WASHINGTON – Ahead of the one-year anniversary of Russia’s unprovoked war against Ukraine, Deputy Secretary of the Treasury Wally Adeyemo convened a group of experts on sanctions and U.S. foreign policy to discuss the effects and successes of the unprecedented sanctions and export controls imposed on Russia by an international coalition of over 30 countries. Attendees included economists, academics, and business professionals with expertise in developing and implementing sanctions as well as studying their effectiveness.
Over the past year, the international coalition imposing economic restrictions on Russia has focused on twin goals: disrupting Russia’s military supply chains and degrading their battlefield ability, and denying the Kremlin the revenue it needs to fund its war. Deputy Secretary Adeyemo shared the progress seen on these fronts, including ballooning deficits and long-term economic damage, as well as the difficulty the Kremlin faces in replacing its major losses of military equipment and supplies.

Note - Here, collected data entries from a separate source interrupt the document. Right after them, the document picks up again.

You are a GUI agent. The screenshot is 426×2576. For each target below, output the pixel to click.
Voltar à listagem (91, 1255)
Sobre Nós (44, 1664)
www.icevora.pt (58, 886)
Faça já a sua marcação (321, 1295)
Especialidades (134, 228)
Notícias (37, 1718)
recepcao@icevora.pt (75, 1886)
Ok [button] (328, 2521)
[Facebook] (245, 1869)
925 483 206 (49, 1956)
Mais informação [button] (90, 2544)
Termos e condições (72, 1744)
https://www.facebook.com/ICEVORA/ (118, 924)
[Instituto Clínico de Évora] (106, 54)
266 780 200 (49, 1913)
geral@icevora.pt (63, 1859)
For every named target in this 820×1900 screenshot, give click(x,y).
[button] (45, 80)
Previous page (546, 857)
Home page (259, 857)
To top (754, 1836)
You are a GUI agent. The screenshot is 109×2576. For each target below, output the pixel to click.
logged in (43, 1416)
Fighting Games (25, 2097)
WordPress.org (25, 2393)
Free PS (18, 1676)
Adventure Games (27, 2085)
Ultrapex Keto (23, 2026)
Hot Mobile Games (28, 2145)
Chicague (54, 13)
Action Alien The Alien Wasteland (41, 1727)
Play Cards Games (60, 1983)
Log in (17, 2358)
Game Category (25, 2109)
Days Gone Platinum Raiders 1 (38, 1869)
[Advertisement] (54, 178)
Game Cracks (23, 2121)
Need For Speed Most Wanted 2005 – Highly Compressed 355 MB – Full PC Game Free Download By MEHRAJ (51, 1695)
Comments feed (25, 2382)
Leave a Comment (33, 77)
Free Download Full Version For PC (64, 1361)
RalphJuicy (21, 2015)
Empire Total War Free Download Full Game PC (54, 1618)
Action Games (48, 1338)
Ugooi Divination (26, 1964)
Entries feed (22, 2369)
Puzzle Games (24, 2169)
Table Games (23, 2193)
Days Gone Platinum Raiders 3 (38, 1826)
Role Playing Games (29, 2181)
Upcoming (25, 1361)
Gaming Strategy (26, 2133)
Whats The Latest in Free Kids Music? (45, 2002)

The strain on Russia’s military in particular can be seen clearly through the Kremlin’s increasingly desperate attempts to backfill through third parties in permissive jurisdictions, or even turning to international pariahs like Iran and North Korea for UAVs and other weapons.
Deputy Secretary Adeyemo shared that in the weeks and months ahead, Treasury will increased its focus on countering sanctions evasion, including by targeting facilitators and third-country providers that may wittingly or unwittingly help Russia replenish the supplies and material it desperately needs to support its military. The group provided their thoughts on how best to achieve that goal.